I don't think we are completely back to the start.  The product of
recent months isn't just code - it is also your understanding and
expertise.   You've explored the problems and understand them.  You
could quickly see issues because you have struggled with them already.

I think the principal of "write one to throw away" is a good one - and
probably one we don't apply often enough.  The first time you implement
something you don't really know what you are doing, so the result is
bound to be imperfect.  The second time you have a much better idea of
the big picture.

The real big problem that I have with the current proposal is that I
just don't understand it.  Maybe that is my failing.  But all the
evidence suggests that I'll end up needing to maintain it, so I *have*
to understand it.

But let's not assume we are throwing everything away (but equally not
promise that we won't) and start with just the first (non trivial)
patch.  The log.

I think we do want a log.  I think you have identified the key
functionality that the log must provide.  But I think the current
layout is too complex.  This is something that will be persistent on
storage devices, so we want to get it as "right" as we can, early.
It is fairly cheap to throw away a log and start a new one, so fixing
design mistakes isn't too hard.  But we do have to support any format
we create indefinitely.
So simple is best.  Simple is most extensible.

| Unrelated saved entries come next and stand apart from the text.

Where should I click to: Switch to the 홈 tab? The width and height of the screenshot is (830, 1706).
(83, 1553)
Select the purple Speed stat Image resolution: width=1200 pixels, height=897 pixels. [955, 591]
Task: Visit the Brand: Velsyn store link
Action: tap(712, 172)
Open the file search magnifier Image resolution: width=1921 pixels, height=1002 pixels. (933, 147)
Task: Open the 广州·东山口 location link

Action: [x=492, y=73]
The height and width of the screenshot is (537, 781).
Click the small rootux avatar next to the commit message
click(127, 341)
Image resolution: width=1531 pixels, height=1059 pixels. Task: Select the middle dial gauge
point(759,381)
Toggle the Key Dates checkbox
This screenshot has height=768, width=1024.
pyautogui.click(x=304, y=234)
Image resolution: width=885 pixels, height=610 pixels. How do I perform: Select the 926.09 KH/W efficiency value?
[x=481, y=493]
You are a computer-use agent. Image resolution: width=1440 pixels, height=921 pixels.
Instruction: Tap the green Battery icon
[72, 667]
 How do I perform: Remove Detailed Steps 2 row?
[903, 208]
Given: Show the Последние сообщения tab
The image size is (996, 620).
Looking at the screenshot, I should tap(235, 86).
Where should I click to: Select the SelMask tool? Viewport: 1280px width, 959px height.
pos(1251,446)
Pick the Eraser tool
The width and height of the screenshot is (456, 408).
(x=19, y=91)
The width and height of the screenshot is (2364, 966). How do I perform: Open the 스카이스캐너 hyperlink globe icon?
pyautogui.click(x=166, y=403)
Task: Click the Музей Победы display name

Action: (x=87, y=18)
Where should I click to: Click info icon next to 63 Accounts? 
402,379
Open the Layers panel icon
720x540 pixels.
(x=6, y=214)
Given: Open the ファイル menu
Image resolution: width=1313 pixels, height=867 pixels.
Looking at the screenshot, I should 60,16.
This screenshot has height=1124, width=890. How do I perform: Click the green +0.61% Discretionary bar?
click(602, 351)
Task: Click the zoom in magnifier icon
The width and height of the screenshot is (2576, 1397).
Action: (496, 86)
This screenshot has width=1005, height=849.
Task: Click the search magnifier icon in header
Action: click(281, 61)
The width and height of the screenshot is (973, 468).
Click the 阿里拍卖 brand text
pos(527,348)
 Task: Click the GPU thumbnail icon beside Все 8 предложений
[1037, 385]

As I said: A single metadata block format, with:
 - forward/backward linkage - and probably a link to the "first" block
   in the log at the time of writing
 - array state data - brieifly
 - list of data/parity block addresses and maybe checksums
 - list of "completed" stripes

The log is simply these metadata blocks mixed with the data/parity they
they describe.
Each metadata block commits all previous transactions (or maybe all but
the most recent).
The current md superblock contains the address of one of these metadata
blocks.

Does that seem reasonable?  Does that seem simpler than what you had?
Will that meet your perceived need?  It meets mine.
If we can do that, I'll apply it and we can move on to the next step.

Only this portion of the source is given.